Inside the Thrilling Realities of DOC Interactive and Monographs Festival Film Dokumenter 2023

— News
FFD 2023

“The main purpose of DOC Interactive is to merge documentaries with spaces we’d usually call, ‘The Others’,” Kurnia Yudha, the Director of Festival Film Dokumenter (FFD) 2023, explains as pre-event activities unfolds at Cemeti-Institute for Art and Society, on December 3rd 2023, at 13.30 WIB. 

Yudha believes that DOC Interactive is one of the many creative ways of introducing documentaries, which includes experimental innovations. There are four interactive artworks that will be exhibited throughout FFD 2023. These works explore different subjects, from retracing our steps through history to pondering on intimate, personal memories. They are presented in four different ways, with four different experiences. 

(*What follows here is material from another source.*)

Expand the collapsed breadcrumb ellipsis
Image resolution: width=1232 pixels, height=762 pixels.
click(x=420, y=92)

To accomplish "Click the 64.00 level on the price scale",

Three of the Interactive Virtual Reality artworks exhibited are part of a collaboration with IFI Indonesia, meanwhile, a Web Interactive project that was initiated by Rangga Purbaya and Sirin Farid Stevy is presented under the title Faith in Speculations. Faith in Speculations (Rangga Purbaya and Sirin Farid Stevy, 2021) presents a narration of drowned whispers in the mainstream news of Indonesia’s 1965 communists massacre, in the form of a map and video. Goliath: Playing with Reality (Barry Gene Murphy and May Abdalla, 2022) is a VR work that narrates the complexity of a man living an isolated life in psychiatric institutions, struggling with his social life. The Hangman at Home (Michelle and Uri Kranot, 2021) opens a conversation on acceptance and participation during the vital moments of a human’s life. Notes on Blindness: Into Darkness (Arnaud Colinart, Amaury La Burthe, Peter Middleton, and James Spinney, 2018) is a journey told in the form of VR about a theologian’s deteriorating sight until he’s completely blind. He decided to document his drastic life changes on audio cassettes.

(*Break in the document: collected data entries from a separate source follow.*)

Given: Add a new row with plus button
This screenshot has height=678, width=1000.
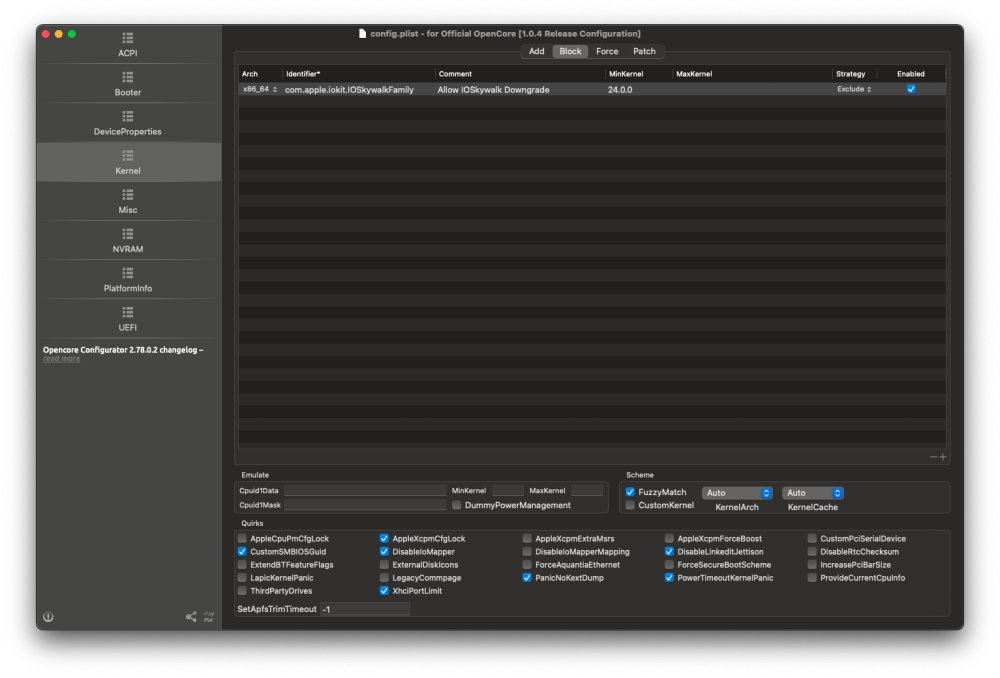Looking at the screenshot, I should 943,457.
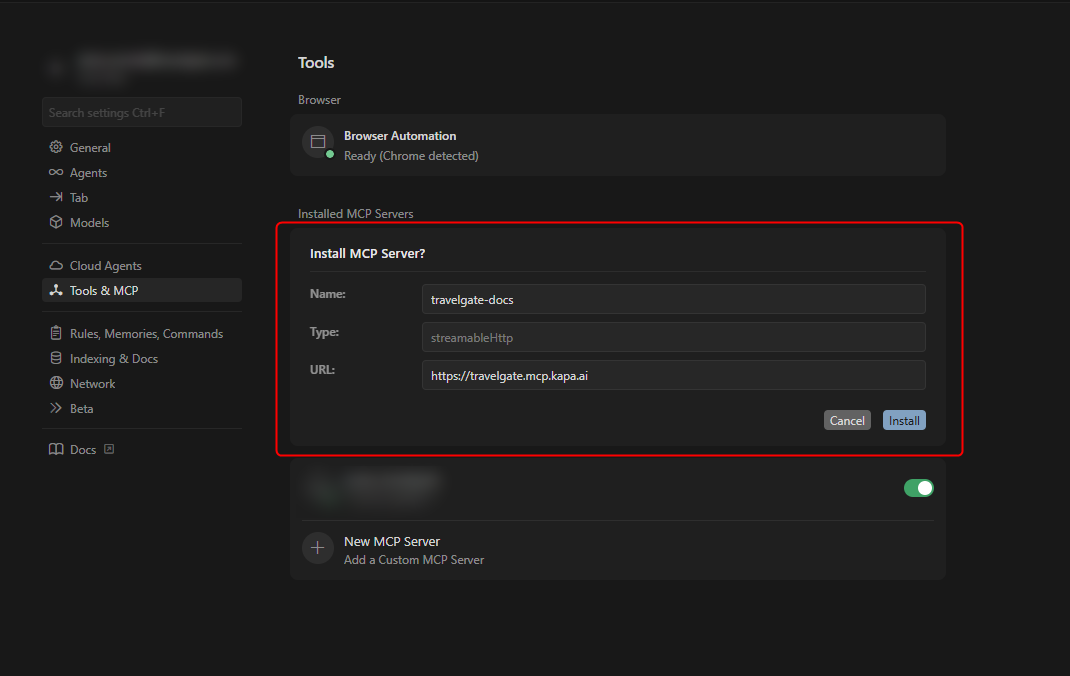Viewport: 1070px width, 676px height.
Task: Click the URL field with travelgate.mcp.kapa.ai
Action: click(673, 375)
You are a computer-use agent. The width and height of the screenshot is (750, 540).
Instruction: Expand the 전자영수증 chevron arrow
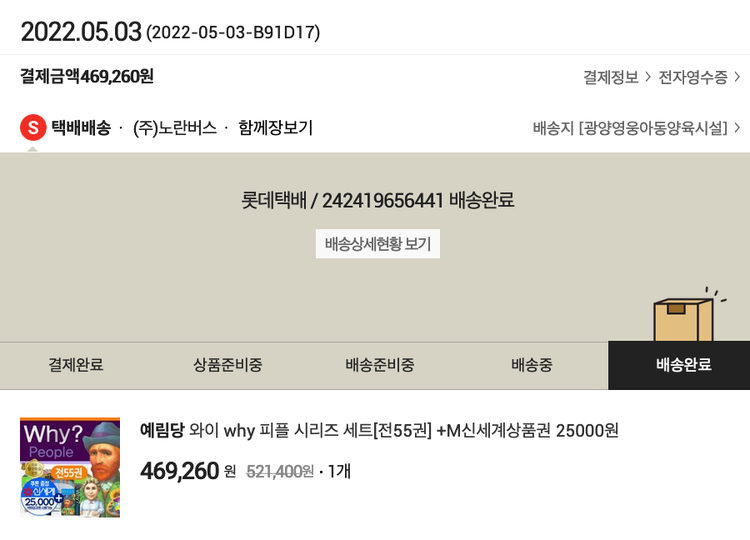tap(737, 77)
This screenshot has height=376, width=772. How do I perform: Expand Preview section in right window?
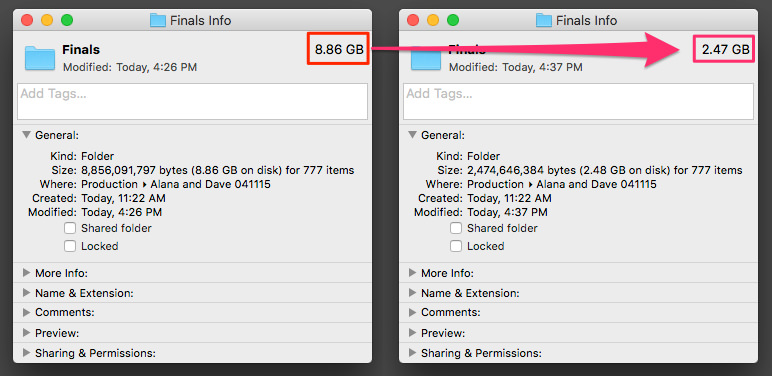click(413, 333)
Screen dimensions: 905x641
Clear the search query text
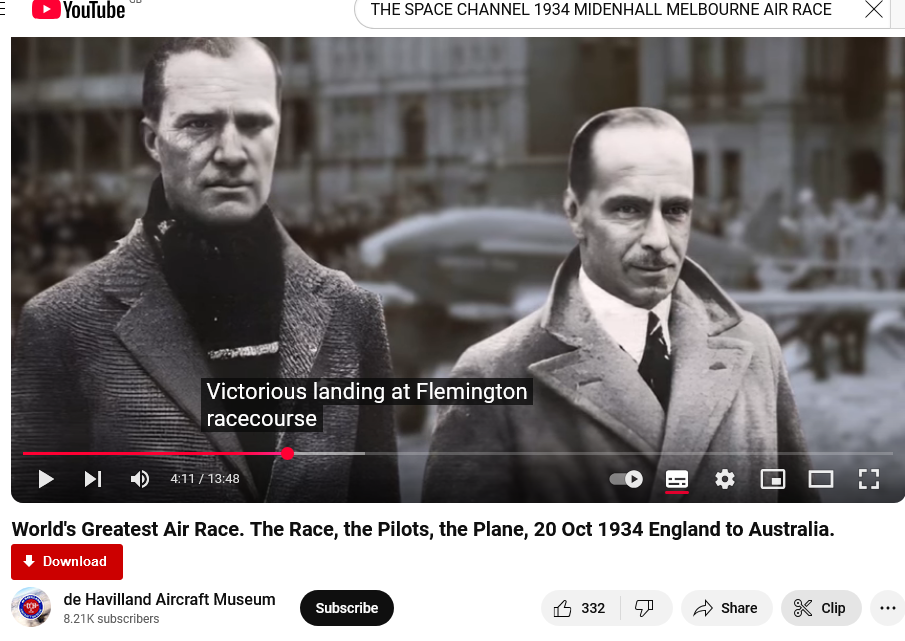tap(874, 10)
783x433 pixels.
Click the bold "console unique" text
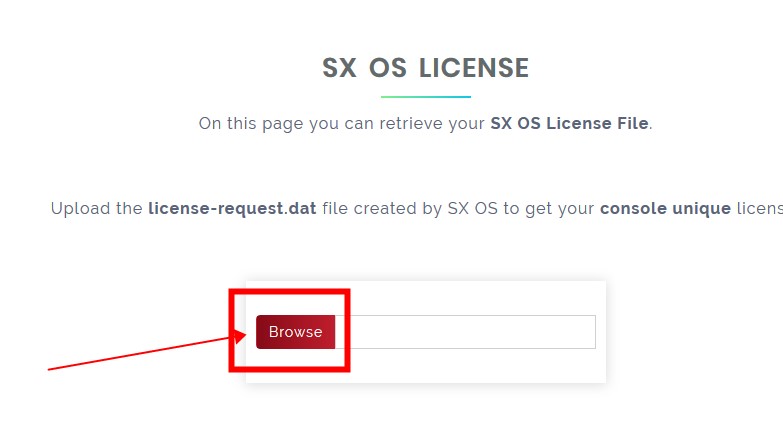coord(665,208)
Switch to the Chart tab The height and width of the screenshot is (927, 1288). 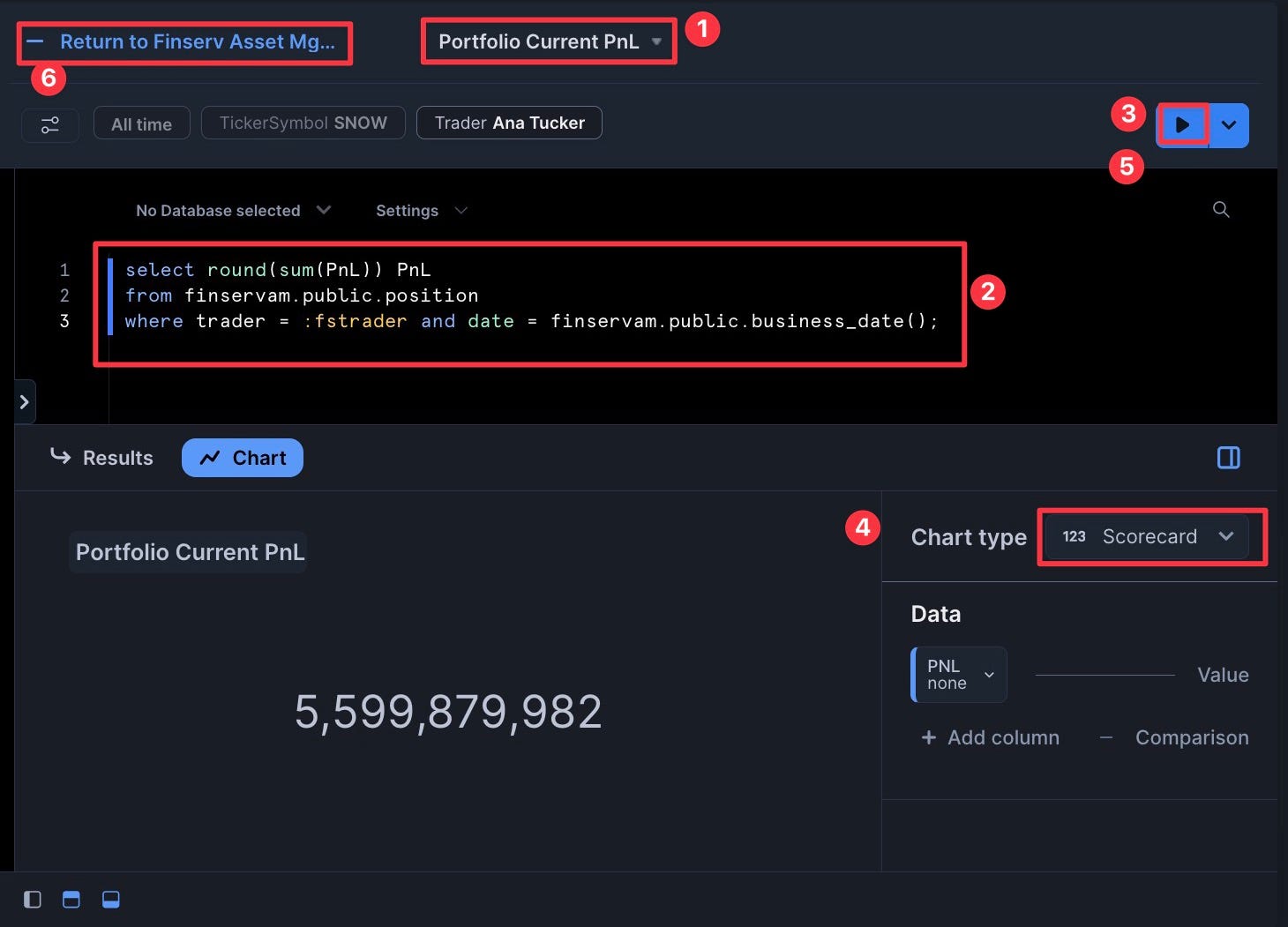click(x=243, y=458)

Aside from the DOC Interactive program, Cemeti-Institute for Art and Society also exhibits six written essays and three out of seven video essays in collaboration with Asian Film Archive (AFA) Singapore under the Monographs program. The artworks exhibited explore the tension between form and formlessness, along with sound and silence through the filmic medium that does not limit themselves in how they are presented. 

Three of the video essays in Monographs program that are screened at Cemeti-Institute includes Apat (Nazira Karimi, 2023), mmm (Chiemi Shimada, 2023), and Swimming, Dancing (Ian Wang, 2023). Starting with Apat, a story unfolding on the exploration of postcolonial stories combined with Karimi’s family archive; mmm, a compilation of the clouds captured from a Japanese cinema from 1920s until present day; and Swimming, Dancing, an analysis on the representation of the river Yangtze in different intentions and interpretations for its people. Six written essays on different realities in the Asian landscape–from meditation stories on a glacial Himalayan town, essays on what is reality and what is fantasy, to eco-fictions full of speculations by Udita Bhargava, Łukasz Mańkowski, Ryan Lim, Wiwat Lertwiwatwongsa, Sun Park, and Luca E Lum.

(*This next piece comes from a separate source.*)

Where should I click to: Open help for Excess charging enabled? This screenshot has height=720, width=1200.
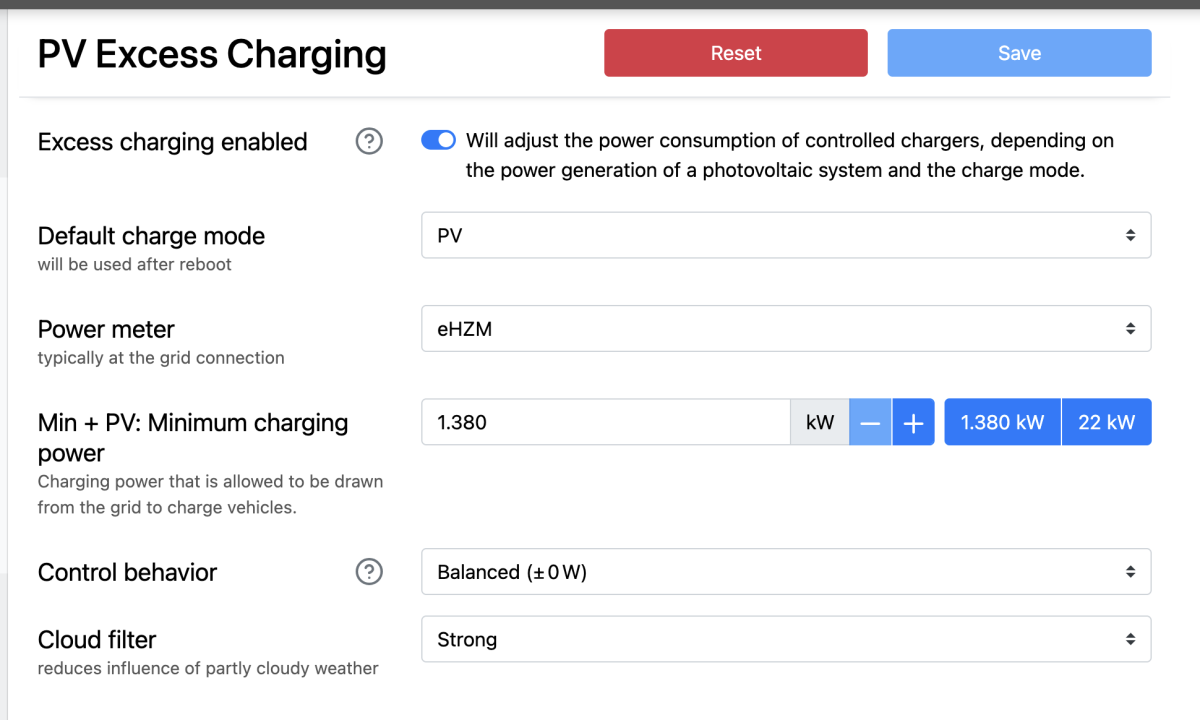[x=369, y=142]
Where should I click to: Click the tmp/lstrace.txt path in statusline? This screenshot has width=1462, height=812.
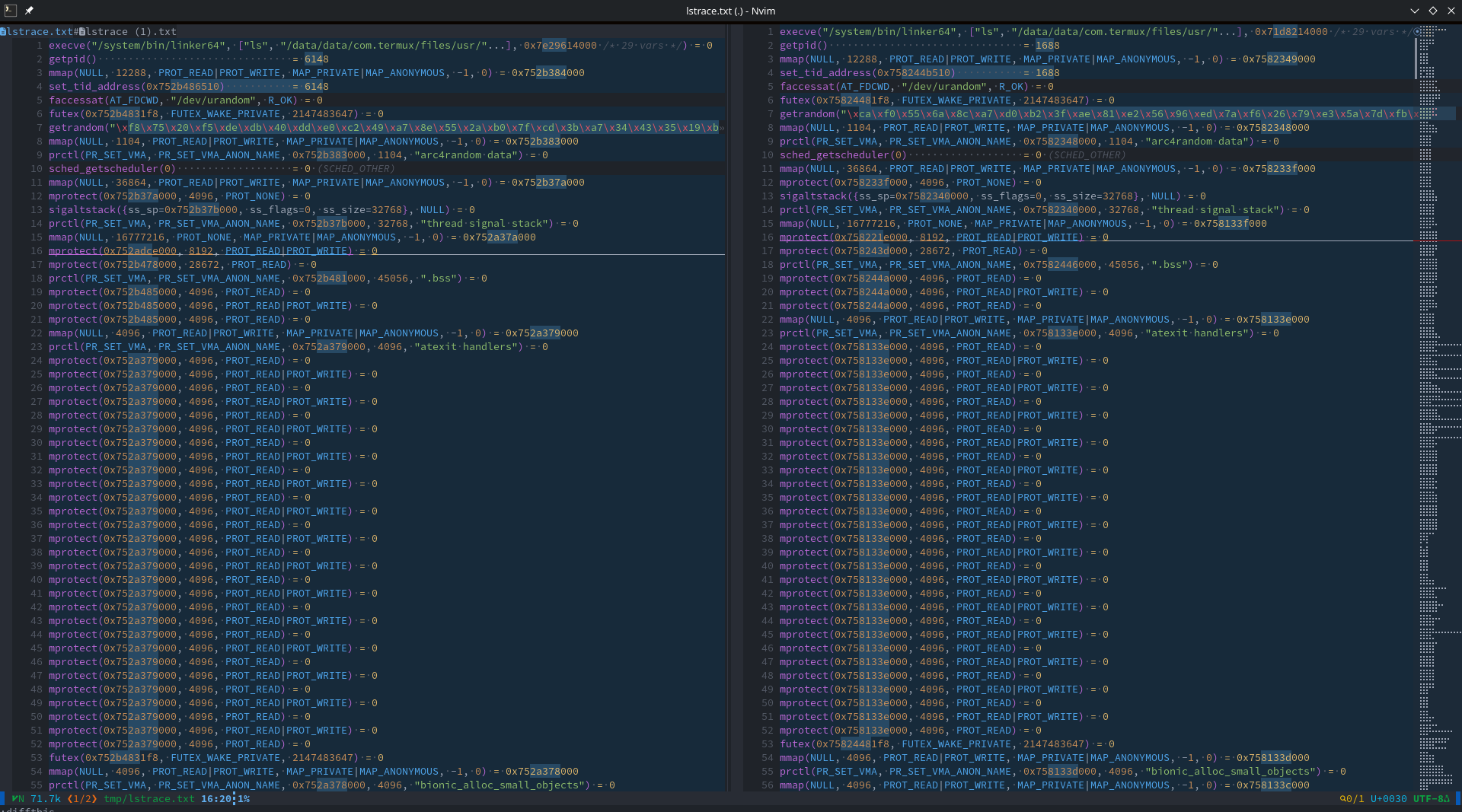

Both DOC Interactive and Monographs focus on individual and group experiences as human beings and circumstances that orbits them. It varies from a philosopher’s reality of gradually going blind on VR to the search of a paternal grandfather ‘lost’ in the past: both of these programs offer genuine stories of human beings in different ways. These exhibited artworks at Cemeti-Institute for Art and Society are open, generally accessible to the public until December 8th, 2023, and free of charge.

Covered by Tuffahati Athallah on December 3rd, 2023.